榊さんには、本当に感謝しているの。貴彦さんは、こんなにいいひとがずっと側にいてくれてたのね」
小枝は微笑み、ちょこんと頭を下げた。
「いいひとだなんて、違うよ…そうじゃない」
榊は、今日初めて、小枝に無表情を見せていた。
小枝はまっすぐに榊の瞳を見つめ、何かを読み取ろうとするかのように、じっと見つめていた。

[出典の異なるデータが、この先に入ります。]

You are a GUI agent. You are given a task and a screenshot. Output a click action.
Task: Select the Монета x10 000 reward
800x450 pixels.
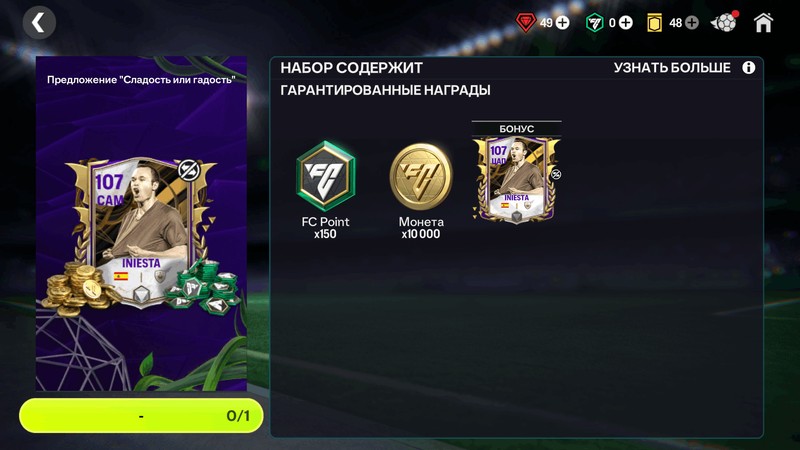(421, 190)
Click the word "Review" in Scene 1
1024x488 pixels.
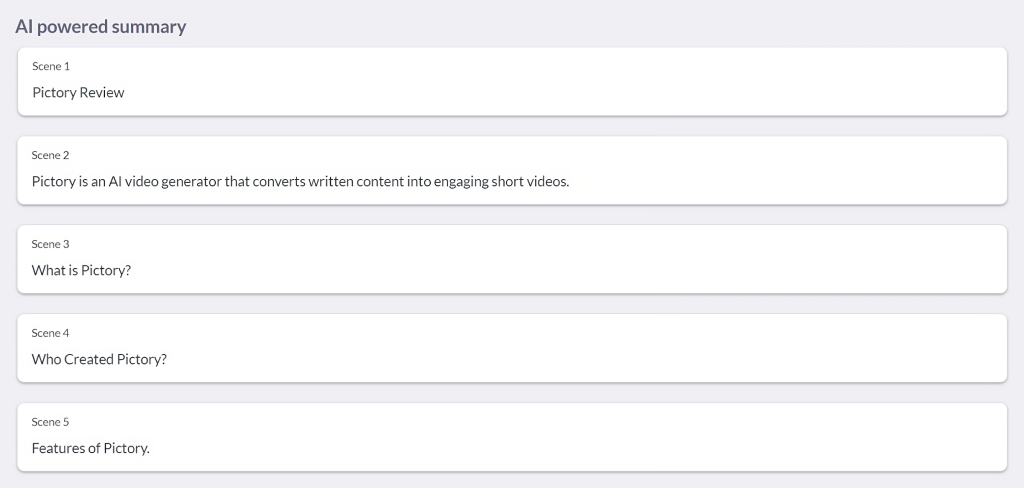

「なぜなの?榊さんは自分を偽って、いいひとじゃない振りをしている」
榊はドキッとした。
言い当てられたと思った。そして、ごまかしの効かない小枝の察しの良さと率直さに再び惹かれるのだった。
小枝は追及を止めなかった。
「榊さん、私にはそう見えるわ。榊さんはいいひと。
だから、私は何の気負いもなく榊さんと話ができるんだと思うの」
「小枝さんは不思議なひとだね。三井が惚れ込んだのがよくわかるよ」
そう言葉にしてから、榊はふと、他人の心のダメージを敏感に察知できるこのひとも、もしかしたら、心に傷を抱えてはいまいかと思い至る。
何故とも言えない思考だったが…。
この日、小枝と榊は、心を通わせていた。
だがそれぞれの根底にある互いへの思いには違いがあった。
小枝は榊に友情と信頼を、榊は、さらに深まる恋心をそれぞれ抱いていたのだった。